> WHAT THIS TASK INVOLVES:
Search the lines of the records for the word "Share", and copy every line that has it.

Stored data entries:

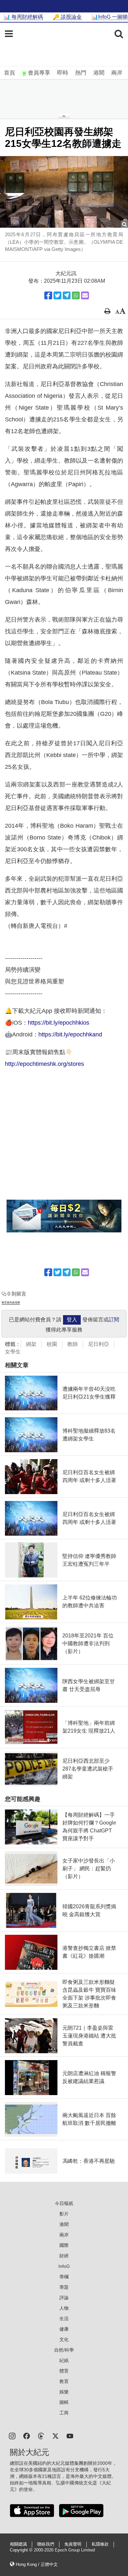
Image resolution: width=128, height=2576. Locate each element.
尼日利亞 (98, 1344)
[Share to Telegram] (67, 295)
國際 (64, 2245)
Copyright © (22, 2550)
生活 (64, 2318)
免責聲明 (72, 2544)
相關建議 (18, 2544)
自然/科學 (64, 2350)
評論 (64, 2297)
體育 (64, 2370)
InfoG (64, 2266)
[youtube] (70, 2435)
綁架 (31, 1344)
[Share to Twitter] (57, 295)
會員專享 (39, 73)
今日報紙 (64, 2203)
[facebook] (27, 2435)
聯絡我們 (45, 2544)
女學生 (13, 1351)
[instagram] (12, 2435)
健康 (64, 2329)
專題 (64, 2287)
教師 (72, 1344)
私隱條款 (100, 2544)
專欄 (64, 2276)
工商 (64, 2412)
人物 (64, 2308)
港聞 (98, 73)
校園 (52, 1344)
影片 (64, 2213)
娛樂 (64, 2391)
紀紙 (64, 2360)
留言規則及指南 (11, 1302)
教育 (64, 2381)
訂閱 (114, 1319)
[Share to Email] (85, 295)
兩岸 (116, 73)
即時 (62, 73)
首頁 (9, 73)
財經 (64, 2255)
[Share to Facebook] (48, 295)
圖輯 (64, 2402)
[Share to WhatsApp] (76, 295)
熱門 (80, 73)
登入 (72, 1319)
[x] (55, 2435)
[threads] (41, 2435)
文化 (64, 2339)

> RESPONSE TO THE TASK:
[Share to Telegram] (67, 295)
[Share to Twitter] (57, 295)
[Share to Email] (85, 295)
[Share to Facebook] (48, 295)
[Share to WhatsApp] (76, 295)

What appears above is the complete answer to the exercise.